● **EXERCISE REQUIREMENTS**
Reproduce the records precisely. Every line should be included.

[Collected data entries]

________________________

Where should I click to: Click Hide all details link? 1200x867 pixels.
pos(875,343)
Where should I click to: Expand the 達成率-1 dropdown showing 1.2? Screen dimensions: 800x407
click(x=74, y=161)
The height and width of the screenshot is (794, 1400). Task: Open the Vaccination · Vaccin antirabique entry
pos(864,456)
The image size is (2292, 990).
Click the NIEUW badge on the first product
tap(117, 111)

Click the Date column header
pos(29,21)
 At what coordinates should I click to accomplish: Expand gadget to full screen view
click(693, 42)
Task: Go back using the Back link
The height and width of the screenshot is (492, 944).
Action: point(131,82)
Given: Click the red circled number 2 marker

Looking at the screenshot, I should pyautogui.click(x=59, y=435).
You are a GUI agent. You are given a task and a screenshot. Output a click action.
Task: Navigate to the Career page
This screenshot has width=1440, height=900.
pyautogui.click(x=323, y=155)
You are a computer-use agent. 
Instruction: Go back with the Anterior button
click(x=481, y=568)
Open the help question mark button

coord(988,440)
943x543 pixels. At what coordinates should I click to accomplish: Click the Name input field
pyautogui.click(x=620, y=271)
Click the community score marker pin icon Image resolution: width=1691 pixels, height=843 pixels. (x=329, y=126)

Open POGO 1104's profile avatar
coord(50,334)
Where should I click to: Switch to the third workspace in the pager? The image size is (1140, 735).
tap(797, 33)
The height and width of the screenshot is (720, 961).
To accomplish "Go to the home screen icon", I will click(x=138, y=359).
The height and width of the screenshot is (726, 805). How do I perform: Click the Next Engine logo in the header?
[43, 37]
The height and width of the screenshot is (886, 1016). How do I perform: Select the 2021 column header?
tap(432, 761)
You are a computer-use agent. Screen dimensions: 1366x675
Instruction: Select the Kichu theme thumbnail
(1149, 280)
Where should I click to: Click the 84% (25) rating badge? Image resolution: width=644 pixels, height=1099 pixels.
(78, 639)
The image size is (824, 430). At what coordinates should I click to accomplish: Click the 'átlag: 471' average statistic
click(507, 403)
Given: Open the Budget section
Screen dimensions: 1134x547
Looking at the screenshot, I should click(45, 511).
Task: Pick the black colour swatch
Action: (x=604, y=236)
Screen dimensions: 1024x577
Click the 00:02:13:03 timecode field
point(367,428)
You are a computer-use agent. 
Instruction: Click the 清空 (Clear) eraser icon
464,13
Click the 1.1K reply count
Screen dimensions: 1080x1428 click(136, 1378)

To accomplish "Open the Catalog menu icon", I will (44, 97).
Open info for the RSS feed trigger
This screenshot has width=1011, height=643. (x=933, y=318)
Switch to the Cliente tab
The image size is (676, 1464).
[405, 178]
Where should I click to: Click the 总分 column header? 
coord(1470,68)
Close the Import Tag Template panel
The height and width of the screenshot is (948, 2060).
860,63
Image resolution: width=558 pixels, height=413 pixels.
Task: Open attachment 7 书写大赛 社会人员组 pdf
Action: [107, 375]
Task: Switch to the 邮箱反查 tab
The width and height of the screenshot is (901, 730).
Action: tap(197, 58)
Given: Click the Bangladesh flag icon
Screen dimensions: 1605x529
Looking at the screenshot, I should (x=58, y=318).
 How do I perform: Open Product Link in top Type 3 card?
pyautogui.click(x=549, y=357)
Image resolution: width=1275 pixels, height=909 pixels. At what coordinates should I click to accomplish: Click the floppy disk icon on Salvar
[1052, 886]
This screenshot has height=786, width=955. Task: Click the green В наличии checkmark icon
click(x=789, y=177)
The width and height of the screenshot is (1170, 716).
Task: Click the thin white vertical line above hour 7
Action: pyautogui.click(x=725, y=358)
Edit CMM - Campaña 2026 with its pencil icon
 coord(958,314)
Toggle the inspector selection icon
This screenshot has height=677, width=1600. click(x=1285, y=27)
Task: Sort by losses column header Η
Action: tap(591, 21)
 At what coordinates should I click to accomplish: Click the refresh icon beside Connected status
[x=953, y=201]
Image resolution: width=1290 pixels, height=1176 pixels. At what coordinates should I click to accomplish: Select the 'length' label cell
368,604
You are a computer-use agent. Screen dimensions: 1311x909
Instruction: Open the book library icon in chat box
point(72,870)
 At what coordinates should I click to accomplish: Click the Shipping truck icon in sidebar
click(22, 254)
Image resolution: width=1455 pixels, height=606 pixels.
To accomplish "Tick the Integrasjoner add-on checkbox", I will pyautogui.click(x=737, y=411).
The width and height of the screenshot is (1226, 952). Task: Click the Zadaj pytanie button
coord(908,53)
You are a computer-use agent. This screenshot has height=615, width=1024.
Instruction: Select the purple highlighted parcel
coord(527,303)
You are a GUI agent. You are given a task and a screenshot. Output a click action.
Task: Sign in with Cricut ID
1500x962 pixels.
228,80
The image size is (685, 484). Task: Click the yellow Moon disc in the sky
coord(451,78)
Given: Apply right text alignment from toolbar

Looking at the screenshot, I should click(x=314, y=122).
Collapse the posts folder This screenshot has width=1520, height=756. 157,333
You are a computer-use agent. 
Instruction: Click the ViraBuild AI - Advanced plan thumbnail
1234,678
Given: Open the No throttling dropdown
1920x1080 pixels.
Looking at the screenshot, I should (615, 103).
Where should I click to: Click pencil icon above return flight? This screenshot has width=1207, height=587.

________________________

● **EXERCISE RESULT**
Where should I click to: Click Hide all details link? 1200x867 pixels.
pos(875,343)
Where should I click to: Expand the 達成率-1 dropdown showing 1.2? Screen dimensions: 800x407
click(x=74, y=161)
The height and width of the screenshot is (794, 1400). Task: Open the Vaccination · Vaccin antirabique entry
pos(864,456)
The image size is (2292, 990).
Click the NIEUW badge on the first product
tap(117, 111)

Click the Date column header
pos(29,21)
 At what coordinates should I click to accomplish: Expand gadget to full screen view
click(693, 42)
Task: Go back using the Back link
The height and width of the screenshot is (492, 944).
Action: point(131,82)
Given: Click the red circled number 2 marker

Looking at the screenshot, I should pyautogui.click(x=59, y=435).
You are a GUI agent. You are given a task and a screenshot. Output a click action.
Task: Navigate to the Career page
This screenshot has width=1440, height=900.
pyautogui.click(x=323, y=155)
You are a computer-use agent. 
Instruction: Go back with the Anterior button
click(x=481, y=568)
Open the help question mark button

coord(988,440)
943x543 pixels. At what coordinates should I click to accomplish: Click the Name input field
pyautogui.click(x=620, y=271)
Click the community score marker pin icon Image resolution: width=1691 pixels, height=843 pixels. (x=329, y=126)

Open POGO 1104's profile avatar
coord(50,334)
Where should I click to: Switch to the third workspace in the pager? The image size is (1140, 735).
tap(797, 33)
The height and width of the screenshot is (720, 961).
To accomplish "Go to the home screen icon", I will click(x=138, y=359).
The height and width of the screenshot is (726, 805). How do I perform: Click the Next Engine logo in the header?
[43, 37]
The height and width of the screenshot is (886, 1016). How do I perform: Select the 2021 column header?
tap(432, 761)
You are a computer-use agent. Screen dimensions: 1366x675
Instruction: Select the Kichu theme thumbnail
(1149, 280)
Where should I click to: Click the 84% (25) rating badge? Image resolution: width=644 pixels, height=1099 pixels.
(78, 639)
The image size is (824, 430). At what coordinates should I click to accomplish: Click the 'átlag: 471' average statistic
click(507, 403)
Given: Open the Budget section
Screen dimensions: 1134x547
Looking at the screenshot, I should click(45, 511).
Task: Pick the black colour swatch
Action: (x=604, y=236)
Screen dimensions: 1024x577
Click the 00:02:13:03 timecode field
point(367,428)
You are a computer-use agent. 
Instruction: Click the 清空 (Clear) eraser icon
464,13
Click the 1.1K reply count
Screen dimensions: 1080x1428 click(136, 1378)

To accomplish "Open the Catalog menu icon", I will (44, 97).
Open info for the RSS feed trigger
This screenshot has width=1011, height=643. (x=933, y=318)
Switch to the Cliente tab
The image size is (676, 1464).
[405, 178]
Where should I click to: Click the 总分 column header? 
coord(1470,68)
Close the Import Tag Template panel
The height and width of the screenshot is (948, 2060).
860,63
Image resolution: width=558 pixels, height=413 pixels.
Task: Open attachment 7 书写大赛 社会人员组 pdf
Action: [107, 375]
Task: Switch to the 邮箱反查 tab
The width and height of the screenshot is (901, 730).
Action: tap(197, 58)
Given: Click the Bangladesh flag icon
Screen dimensions: 1605x529
Looking at the screenshot, I should (x=58, y=318).
 How do I perform: Open Product Link in top Type 3 card?
pyautogui.click(x=549, y=357)
Image resolution: width=1275 pixels, height=909 pixels. At what coordinates should I click to accomplish: Click the floppy disk icon on Salvar
[1052, 886]
This screenshot has height=786, width=955. Task: Click the green В наличии checkmark icon
click(x=789, y=177)
The width and height of the screenshot is (1170, 716).
Task: Click the thin white vertical line above hour 7
Action: pyautogui.click(x=725, y=358)
Edit CMM - Campaña 2026 with its pencil icon
 coord(958,314)
Toggle the inspector selection icon
This screenshot has height=677, width=1600. click(x=1285, y=27)
Task: Sort by losses column header Η
Action: tap(591, 21)
 At what coordinates should I click to accomplish: Click the refresh icon beside Connected status
[x=953, y=201]
Image resolution: width=1290 pixels, height=1176 pixels. At what coordinates should I click to accomplish: Select the 'length' label cell
368,604
You are a computer-use agent. Screen dimensions: 1311x909
Instruction: Open the book library icon in chat box
point(72,870)
 At what coordinates should I click to accomplish: Click the Shipping truck icon in sidebar
click(22, 254)
Image resolution: width=1455 pixels, height=606 pixels.
To accomplish "Tick the Integrasjoner add-on checkbox", I will pyautogui.click(x=737, y=411).
The width and height of the screenshot is (1226, 952). Task: Click the Zadaj pytanie button
coord(908,53)
You are a computer-use agent. This screenshot has height=615, width=1024.
Instruction: Select the purple highlighted parcel
coord(527,303)
You are a GUI agent. You are given a task and a screenshot. Output a click action.
Task: Sign in with Cricut ID
1500x962 pixels.
228,80
The image size is (685, 484). Task: Click the yellow Moon disc in the sky
coord(451,78)
Given: Apply right text alignment from toolbar

Looking at the screenshot, I should click(x=314, y=122).
Collapse the posts folder This screenshot has width=1520, height=756. 157,333
You are a computer-use agent. 
Instruction: Click the ViraBuild AI - Advanced plan thumbnail
1234,678
Given: Open the No throttling dropdown
1920x1080 pixels.
Looking at the screenshot, I should (615, 103).
Where should I click to: Click pencil icon above return flight? This screenshot has width=1207, height=587.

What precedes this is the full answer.